## Directions
Only the lines from the one that contains "Select the Text" through the last line of the records should appear, each printed exactly as it is.

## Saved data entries
=====

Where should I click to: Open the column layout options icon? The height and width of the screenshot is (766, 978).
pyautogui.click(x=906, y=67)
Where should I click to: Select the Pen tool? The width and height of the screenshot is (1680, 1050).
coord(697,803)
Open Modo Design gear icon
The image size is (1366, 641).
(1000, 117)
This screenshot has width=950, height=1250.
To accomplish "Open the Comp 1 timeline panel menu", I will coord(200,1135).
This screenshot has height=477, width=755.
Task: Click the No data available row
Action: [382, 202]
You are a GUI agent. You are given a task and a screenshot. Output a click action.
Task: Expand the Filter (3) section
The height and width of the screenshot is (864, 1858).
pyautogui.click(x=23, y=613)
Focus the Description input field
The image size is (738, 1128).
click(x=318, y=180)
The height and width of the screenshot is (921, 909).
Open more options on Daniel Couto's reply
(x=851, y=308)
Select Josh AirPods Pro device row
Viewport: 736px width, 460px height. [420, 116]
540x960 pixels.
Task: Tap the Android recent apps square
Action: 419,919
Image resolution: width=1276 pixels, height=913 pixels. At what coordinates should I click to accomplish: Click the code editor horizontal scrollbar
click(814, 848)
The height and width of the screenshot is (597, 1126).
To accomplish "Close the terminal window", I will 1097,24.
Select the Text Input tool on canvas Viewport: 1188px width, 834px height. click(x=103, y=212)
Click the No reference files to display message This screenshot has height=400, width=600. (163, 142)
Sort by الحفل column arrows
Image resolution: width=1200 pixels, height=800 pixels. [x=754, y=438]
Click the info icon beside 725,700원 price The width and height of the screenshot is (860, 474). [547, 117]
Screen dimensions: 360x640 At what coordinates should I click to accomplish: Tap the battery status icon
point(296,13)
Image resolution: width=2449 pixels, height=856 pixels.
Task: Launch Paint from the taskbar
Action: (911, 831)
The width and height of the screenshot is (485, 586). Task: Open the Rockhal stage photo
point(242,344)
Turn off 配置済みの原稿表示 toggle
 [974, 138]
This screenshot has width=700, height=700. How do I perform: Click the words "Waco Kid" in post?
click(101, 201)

=====

## Exercise output
Select the Text Input tool on canvas Viewport: 1188px width, 834px height. click(x=103, y=212)
Click the No reference files to display message This screenshot has height=400, width=600. (163, 142)
Sort by الحفل column arrows
Image resolution: width=1200 pixels, height=800 pixels. [x=754, y=438]
Click the info icon beside 725,700원 price The width and height of the screenshot is (860, 474). [547, 117]
Screen dimensions: 360x640 At what coordinates should I click to accomplish: Tap the battery status icon
point(296,13)
Image resolution: width=2449 pixels, height=856 pixels.
Task: Launch Paint from the taskbar
Action: (911, 831)
The width and height of the screenshot is (485, 586). Task: Open the Rockhal stage photo
point(242,344)
Turn off 配置済みの原稿表示 toggle
 [974, 138]
This screenshot has width=700, height=700. How do I perform: Click the words "Waco Kid" in post?
click(101, 201)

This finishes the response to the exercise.